**What to work on**
Below are some entries; report how many of their lines contain the word "will", giving nothing besides the number.

**Data**
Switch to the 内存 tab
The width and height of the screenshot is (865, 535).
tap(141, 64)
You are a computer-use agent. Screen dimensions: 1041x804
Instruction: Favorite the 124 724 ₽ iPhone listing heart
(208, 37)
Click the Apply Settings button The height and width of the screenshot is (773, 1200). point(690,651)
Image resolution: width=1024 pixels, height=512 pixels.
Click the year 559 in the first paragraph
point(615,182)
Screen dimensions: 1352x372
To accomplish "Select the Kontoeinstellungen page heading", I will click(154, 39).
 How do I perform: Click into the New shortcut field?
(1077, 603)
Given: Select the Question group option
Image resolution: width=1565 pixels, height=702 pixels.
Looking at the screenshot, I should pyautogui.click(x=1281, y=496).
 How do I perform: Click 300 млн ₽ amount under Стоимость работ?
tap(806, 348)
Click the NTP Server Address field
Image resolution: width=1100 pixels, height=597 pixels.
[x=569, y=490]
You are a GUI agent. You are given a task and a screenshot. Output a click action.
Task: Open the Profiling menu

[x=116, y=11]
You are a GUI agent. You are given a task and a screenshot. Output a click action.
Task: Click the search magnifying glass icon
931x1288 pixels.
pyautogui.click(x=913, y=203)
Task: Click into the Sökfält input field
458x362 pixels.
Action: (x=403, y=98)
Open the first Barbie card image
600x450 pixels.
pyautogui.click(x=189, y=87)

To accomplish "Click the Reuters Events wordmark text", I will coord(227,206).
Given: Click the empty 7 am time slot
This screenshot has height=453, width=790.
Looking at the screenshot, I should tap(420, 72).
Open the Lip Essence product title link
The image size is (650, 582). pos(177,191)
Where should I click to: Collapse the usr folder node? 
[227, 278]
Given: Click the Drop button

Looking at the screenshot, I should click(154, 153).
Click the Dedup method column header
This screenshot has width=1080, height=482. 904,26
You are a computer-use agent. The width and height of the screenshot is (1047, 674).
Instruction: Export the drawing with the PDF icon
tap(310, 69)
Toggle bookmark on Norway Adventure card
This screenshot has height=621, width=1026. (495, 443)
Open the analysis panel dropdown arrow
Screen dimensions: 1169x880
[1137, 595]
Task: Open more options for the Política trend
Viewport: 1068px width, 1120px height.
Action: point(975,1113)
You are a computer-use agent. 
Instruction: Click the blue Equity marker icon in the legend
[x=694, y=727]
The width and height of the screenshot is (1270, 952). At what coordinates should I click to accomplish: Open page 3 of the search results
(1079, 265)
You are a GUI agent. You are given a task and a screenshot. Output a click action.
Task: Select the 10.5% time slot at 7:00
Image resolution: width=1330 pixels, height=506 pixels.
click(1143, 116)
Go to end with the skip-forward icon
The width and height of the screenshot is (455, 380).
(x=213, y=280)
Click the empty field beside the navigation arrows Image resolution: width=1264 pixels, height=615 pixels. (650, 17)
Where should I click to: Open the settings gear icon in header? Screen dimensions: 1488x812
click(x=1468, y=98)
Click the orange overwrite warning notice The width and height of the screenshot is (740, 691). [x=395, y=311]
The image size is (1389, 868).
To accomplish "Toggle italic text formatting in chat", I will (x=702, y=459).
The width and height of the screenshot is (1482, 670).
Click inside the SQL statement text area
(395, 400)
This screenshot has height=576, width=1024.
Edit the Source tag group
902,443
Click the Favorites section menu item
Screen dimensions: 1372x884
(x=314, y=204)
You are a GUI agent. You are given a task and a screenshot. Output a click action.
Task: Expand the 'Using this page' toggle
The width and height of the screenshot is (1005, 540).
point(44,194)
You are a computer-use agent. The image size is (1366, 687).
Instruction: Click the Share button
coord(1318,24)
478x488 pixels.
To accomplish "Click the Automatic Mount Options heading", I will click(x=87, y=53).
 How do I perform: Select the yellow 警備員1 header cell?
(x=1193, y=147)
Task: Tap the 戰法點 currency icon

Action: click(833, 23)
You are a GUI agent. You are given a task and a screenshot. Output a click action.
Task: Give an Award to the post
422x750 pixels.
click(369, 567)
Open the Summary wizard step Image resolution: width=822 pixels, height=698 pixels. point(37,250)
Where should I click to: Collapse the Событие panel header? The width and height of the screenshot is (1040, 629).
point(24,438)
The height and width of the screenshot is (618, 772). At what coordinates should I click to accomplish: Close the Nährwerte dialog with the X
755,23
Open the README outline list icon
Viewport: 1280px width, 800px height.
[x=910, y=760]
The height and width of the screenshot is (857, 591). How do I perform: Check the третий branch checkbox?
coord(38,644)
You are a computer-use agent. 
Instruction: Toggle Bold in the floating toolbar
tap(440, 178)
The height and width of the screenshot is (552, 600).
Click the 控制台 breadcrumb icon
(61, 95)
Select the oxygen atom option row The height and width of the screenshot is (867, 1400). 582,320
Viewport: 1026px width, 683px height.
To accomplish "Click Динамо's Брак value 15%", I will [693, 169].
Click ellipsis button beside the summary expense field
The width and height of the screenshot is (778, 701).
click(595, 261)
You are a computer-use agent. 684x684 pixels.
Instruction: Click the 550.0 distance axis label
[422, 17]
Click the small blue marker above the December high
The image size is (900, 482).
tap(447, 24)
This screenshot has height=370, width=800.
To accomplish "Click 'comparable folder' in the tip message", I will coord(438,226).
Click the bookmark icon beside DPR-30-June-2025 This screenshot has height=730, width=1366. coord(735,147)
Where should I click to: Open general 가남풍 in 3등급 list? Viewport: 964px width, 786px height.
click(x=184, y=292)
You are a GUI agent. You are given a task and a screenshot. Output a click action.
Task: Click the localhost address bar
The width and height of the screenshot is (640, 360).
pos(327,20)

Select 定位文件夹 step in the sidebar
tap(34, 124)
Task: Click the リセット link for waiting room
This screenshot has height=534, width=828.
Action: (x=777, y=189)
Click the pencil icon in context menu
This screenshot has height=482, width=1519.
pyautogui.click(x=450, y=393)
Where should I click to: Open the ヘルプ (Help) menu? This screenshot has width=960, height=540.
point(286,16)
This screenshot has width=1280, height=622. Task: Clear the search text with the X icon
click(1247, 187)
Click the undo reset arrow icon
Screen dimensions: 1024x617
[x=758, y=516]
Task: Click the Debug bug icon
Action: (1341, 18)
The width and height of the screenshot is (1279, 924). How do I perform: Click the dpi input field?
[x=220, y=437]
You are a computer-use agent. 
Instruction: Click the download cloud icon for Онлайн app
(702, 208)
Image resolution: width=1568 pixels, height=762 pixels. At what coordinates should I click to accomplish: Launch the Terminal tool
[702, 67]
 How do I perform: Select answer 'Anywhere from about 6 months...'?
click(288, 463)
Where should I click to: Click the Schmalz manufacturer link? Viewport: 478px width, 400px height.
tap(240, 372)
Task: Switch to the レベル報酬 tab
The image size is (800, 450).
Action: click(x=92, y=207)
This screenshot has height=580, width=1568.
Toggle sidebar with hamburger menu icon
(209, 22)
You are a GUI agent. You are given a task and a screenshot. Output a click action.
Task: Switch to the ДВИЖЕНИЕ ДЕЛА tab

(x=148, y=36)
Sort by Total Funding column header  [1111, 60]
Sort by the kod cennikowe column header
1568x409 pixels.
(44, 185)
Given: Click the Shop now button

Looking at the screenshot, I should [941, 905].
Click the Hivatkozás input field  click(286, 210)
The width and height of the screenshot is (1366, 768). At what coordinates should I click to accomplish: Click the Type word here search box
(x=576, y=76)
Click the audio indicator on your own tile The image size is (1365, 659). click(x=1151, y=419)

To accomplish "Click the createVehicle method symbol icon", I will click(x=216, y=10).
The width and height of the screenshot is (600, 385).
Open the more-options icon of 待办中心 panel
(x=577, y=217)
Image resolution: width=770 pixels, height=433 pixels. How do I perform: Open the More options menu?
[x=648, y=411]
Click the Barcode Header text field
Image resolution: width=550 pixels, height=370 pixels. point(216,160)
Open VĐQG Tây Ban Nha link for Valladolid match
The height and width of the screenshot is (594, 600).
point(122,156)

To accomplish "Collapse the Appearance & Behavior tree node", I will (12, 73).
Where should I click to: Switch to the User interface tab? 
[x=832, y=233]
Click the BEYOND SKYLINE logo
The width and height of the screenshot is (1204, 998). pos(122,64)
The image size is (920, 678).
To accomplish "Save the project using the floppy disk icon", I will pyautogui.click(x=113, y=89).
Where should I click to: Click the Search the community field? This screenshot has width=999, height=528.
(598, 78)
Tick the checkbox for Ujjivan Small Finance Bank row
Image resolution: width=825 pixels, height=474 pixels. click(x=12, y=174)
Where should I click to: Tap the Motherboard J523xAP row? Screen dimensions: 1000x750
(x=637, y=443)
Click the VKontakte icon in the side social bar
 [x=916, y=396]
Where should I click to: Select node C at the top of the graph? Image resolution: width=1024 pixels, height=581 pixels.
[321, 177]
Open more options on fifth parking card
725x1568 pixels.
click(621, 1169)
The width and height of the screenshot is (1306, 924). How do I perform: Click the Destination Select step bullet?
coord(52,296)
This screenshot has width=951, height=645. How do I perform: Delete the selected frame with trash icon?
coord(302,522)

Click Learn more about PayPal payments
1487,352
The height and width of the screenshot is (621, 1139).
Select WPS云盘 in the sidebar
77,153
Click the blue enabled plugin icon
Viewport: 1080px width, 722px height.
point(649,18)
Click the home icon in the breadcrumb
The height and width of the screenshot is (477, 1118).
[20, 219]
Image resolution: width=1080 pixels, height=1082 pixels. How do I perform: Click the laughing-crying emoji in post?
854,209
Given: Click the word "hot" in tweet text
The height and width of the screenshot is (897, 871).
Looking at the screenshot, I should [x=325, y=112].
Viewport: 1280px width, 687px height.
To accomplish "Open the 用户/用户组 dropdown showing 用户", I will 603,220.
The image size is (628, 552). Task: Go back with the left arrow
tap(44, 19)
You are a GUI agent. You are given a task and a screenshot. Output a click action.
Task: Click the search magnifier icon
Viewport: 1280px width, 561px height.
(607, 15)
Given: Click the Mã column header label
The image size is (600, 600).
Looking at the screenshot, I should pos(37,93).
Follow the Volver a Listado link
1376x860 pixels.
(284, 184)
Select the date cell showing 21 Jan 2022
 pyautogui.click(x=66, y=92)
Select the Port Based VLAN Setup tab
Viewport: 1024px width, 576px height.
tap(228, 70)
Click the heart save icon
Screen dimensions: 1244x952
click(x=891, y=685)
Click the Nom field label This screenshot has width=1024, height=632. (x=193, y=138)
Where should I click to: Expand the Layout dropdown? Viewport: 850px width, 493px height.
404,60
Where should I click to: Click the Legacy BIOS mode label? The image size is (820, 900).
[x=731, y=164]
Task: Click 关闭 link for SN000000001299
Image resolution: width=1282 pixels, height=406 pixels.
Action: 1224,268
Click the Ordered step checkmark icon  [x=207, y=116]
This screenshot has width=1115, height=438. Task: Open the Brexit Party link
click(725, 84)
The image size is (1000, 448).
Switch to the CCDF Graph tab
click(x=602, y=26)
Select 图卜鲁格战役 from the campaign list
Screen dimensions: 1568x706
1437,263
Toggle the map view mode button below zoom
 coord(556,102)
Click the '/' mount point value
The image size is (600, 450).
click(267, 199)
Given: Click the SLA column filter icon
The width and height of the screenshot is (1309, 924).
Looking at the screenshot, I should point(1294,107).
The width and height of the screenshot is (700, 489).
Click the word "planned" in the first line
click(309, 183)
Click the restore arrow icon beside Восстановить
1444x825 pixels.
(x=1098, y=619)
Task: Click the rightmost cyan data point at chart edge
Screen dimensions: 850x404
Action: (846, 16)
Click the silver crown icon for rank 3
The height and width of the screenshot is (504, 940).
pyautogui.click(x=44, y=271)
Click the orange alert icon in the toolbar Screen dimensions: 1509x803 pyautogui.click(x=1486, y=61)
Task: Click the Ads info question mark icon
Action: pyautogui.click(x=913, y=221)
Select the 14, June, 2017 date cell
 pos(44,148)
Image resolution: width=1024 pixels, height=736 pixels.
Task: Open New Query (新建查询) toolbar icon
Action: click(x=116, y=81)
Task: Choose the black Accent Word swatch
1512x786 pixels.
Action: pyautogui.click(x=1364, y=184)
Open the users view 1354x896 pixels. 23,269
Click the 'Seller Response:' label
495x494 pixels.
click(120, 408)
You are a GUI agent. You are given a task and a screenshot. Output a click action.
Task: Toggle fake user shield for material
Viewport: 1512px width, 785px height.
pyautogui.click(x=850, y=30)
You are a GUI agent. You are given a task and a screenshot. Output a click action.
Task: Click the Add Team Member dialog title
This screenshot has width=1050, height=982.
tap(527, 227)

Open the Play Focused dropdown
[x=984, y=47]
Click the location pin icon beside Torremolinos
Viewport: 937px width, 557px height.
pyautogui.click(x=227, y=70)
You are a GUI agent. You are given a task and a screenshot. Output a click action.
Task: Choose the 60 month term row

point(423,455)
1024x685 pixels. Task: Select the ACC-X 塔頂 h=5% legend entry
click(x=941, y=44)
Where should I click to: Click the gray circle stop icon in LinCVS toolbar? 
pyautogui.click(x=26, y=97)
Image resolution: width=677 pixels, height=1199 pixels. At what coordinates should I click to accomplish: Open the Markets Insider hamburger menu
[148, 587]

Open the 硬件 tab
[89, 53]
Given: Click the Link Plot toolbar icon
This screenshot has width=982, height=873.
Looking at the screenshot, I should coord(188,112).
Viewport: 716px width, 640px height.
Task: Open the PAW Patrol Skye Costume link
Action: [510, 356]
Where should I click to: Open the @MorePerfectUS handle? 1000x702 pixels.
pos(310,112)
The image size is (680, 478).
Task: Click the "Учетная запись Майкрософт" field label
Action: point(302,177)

**Answer box**
10